• To be done:
Repeat the rows word for word, starting with the row containing "درباره ما (568, 73)" and ending with the last row, both included. Leave out any pictures.
start Material for this exercise
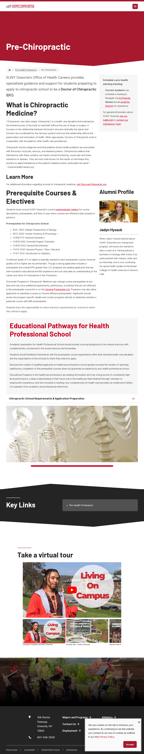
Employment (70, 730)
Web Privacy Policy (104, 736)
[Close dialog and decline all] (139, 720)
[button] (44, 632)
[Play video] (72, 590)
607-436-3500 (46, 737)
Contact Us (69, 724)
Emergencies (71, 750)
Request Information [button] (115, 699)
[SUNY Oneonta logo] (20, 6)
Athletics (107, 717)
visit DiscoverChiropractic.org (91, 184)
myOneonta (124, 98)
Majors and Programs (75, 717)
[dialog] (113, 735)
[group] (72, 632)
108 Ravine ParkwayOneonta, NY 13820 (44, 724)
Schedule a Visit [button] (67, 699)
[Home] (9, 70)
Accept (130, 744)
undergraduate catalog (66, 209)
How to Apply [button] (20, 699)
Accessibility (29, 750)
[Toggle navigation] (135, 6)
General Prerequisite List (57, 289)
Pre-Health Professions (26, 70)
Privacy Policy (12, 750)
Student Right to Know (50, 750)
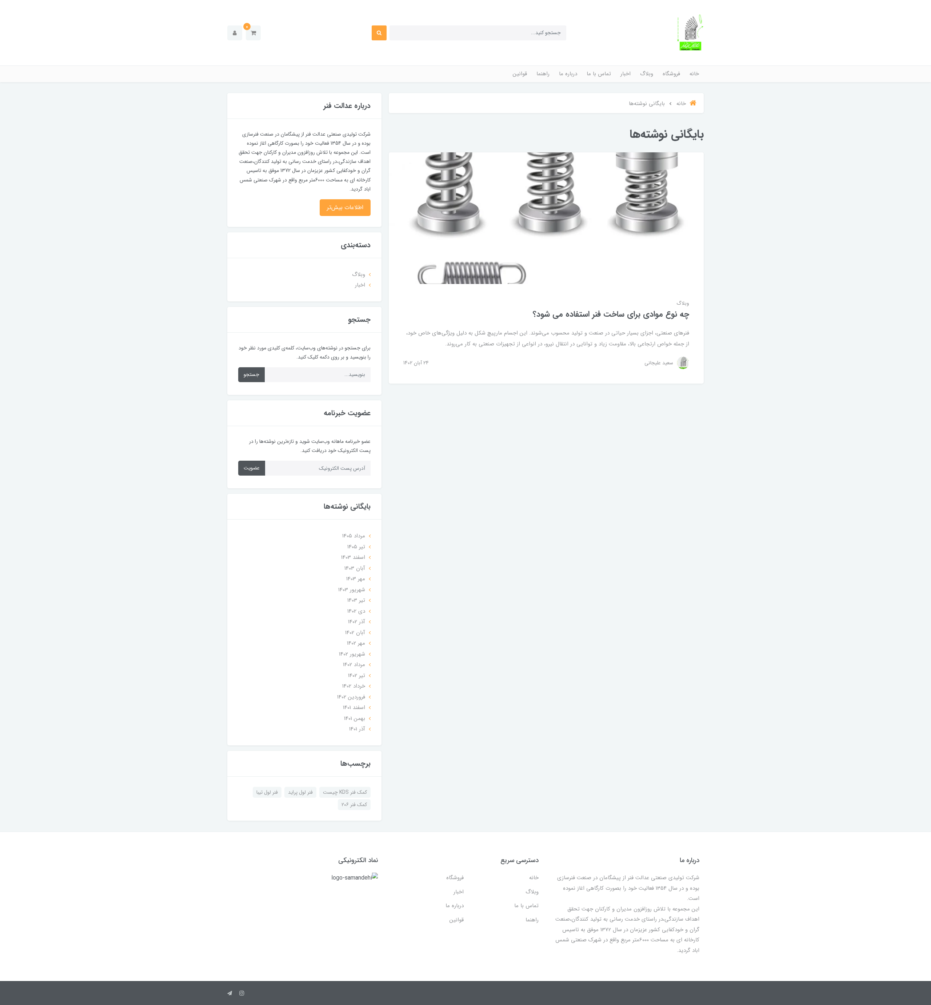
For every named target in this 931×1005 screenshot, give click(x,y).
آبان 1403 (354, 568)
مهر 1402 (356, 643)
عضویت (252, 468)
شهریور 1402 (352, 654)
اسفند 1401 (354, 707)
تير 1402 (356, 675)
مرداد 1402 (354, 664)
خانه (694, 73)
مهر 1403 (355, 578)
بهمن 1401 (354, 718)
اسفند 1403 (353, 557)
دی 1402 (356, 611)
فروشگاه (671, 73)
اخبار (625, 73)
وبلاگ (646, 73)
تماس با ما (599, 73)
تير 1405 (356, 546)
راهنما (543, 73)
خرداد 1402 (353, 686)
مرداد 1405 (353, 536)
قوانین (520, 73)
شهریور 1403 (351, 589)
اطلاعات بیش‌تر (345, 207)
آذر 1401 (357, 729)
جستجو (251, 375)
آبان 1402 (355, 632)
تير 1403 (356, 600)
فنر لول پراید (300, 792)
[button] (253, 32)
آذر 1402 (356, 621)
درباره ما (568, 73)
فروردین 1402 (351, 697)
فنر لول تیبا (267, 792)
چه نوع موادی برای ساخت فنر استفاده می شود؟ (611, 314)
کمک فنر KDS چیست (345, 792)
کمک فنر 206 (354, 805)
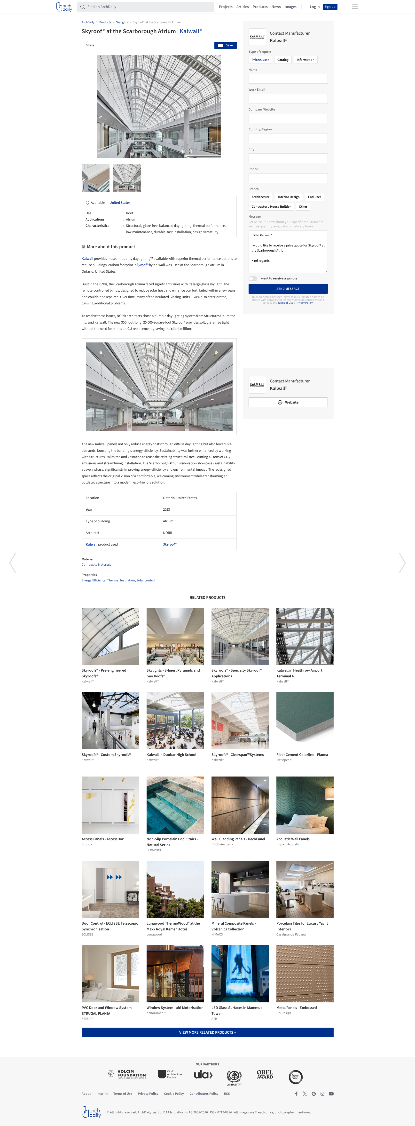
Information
end Material for this exercise
• The answer:
درباره ما (568, 73)
فروردین 1402 (351, 697)
فنر لول تیبا (267, 792)
چه نوع موادی برای ساخت فنر استفاده می شود؟ (611, 314)
کمک فنر KDS چیست (345, 792)
کمک فنر 206 (354, 805)
Information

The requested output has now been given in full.